Daniel Richards - MENA Economist
Jeanne Claire Walters - Senior Economist
Published Date: 15 September 2023


The ECB raised rates for the 10th consecutive time yesterday. The 25bps hike took the deposit rate to an all-time high of 4%. Comments from the ECB hinted at the possibility of this being the final hike in the current cycle, saying “interest rates have reached levels that, maintained for a sufficiently long duration, will make a substantial contribution to the timely return of inflation to the target”. The ECB also revised down growth expectations for the bloc. They now expect GDP growth of 0.7% in 2023, revised down from a previous forecast of 0.9%, while the forecast for 2024 has been lowered to 1% from 1.5%.  

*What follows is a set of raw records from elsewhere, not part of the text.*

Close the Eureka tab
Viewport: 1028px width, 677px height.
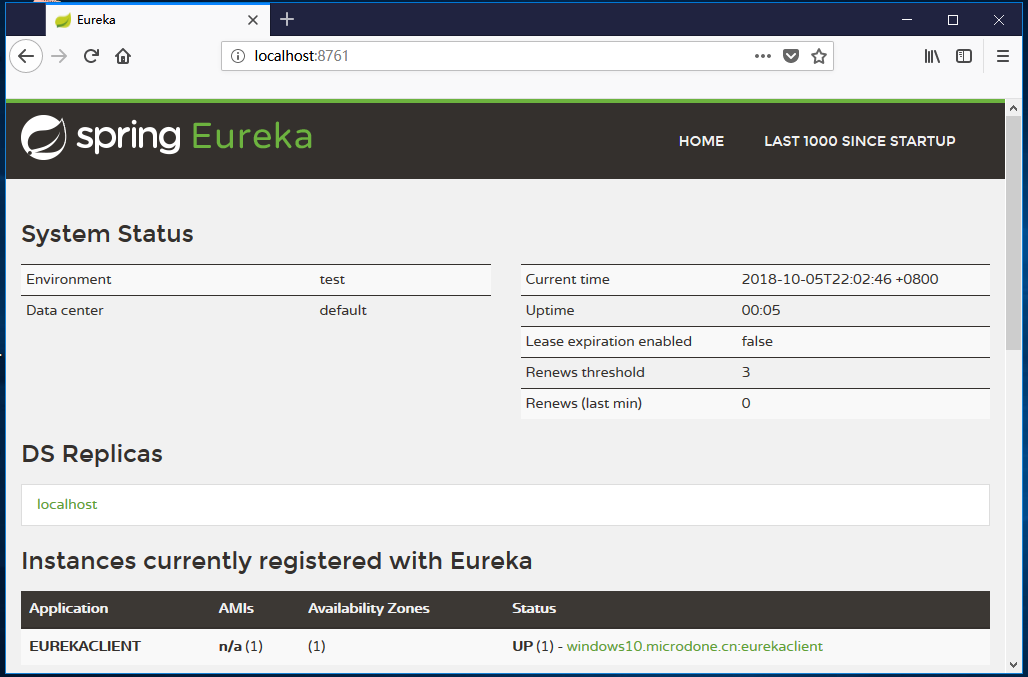tap(253, 20)
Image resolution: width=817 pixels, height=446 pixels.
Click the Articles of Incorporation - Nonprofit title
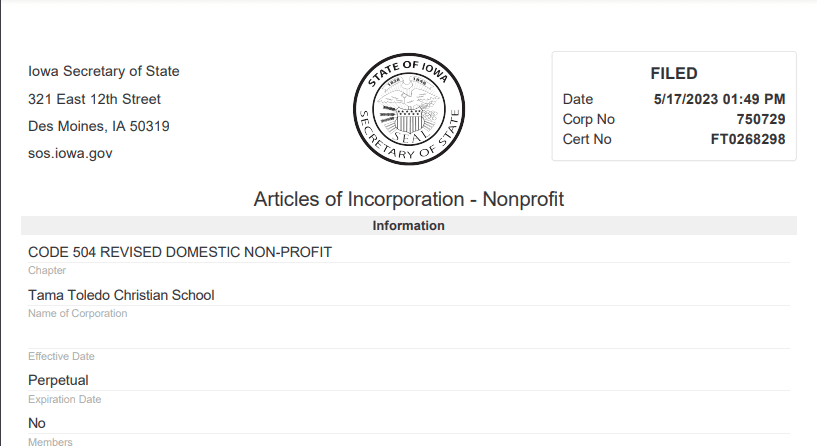[x=408, y=199]
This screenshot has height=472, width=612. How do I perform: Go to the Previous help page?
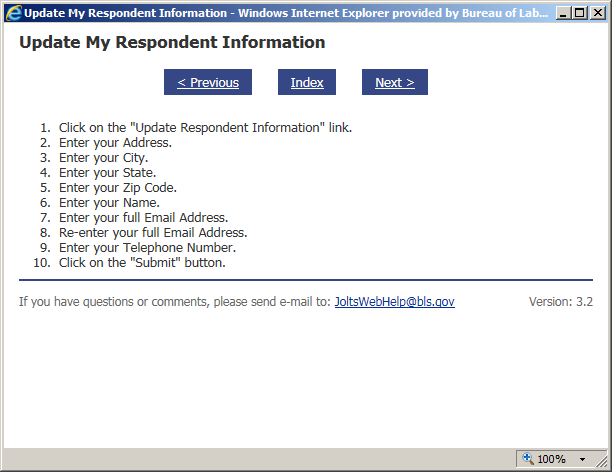[x=208, y=83]
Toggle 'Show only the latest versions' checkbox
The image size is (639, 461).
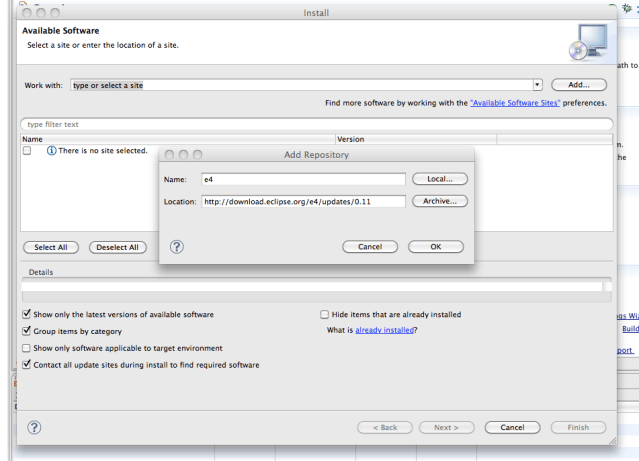26,314
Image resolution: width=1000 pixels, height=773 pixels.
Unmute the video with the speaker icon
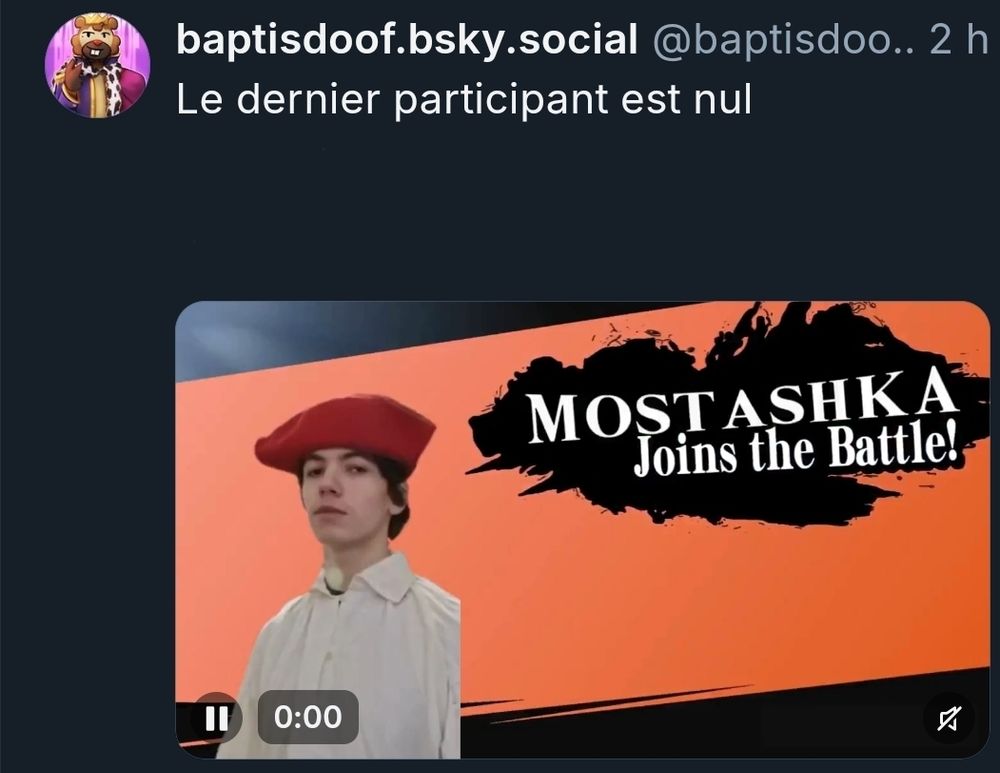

The value of US retail sales rose 0.6% m/m in August, significantly higher than consensus expectations for a 0.1% rise. The rise on the month was however largely attributable to higher gasoline prices, lifting the value of fuel sales by 5.2%. Once those are stripped out the value of sales rose by a more muted 0.2% m/m.  US consumers are expected to come under increasing pressure in coming months with the resumption of student-loan repayments and signs of a gradual weakening in the labour market. Separately, US initial jobless claims rose by 3k to reach 220k in the week ending September 9th, slightly below consensus expectations for a rise to 225k.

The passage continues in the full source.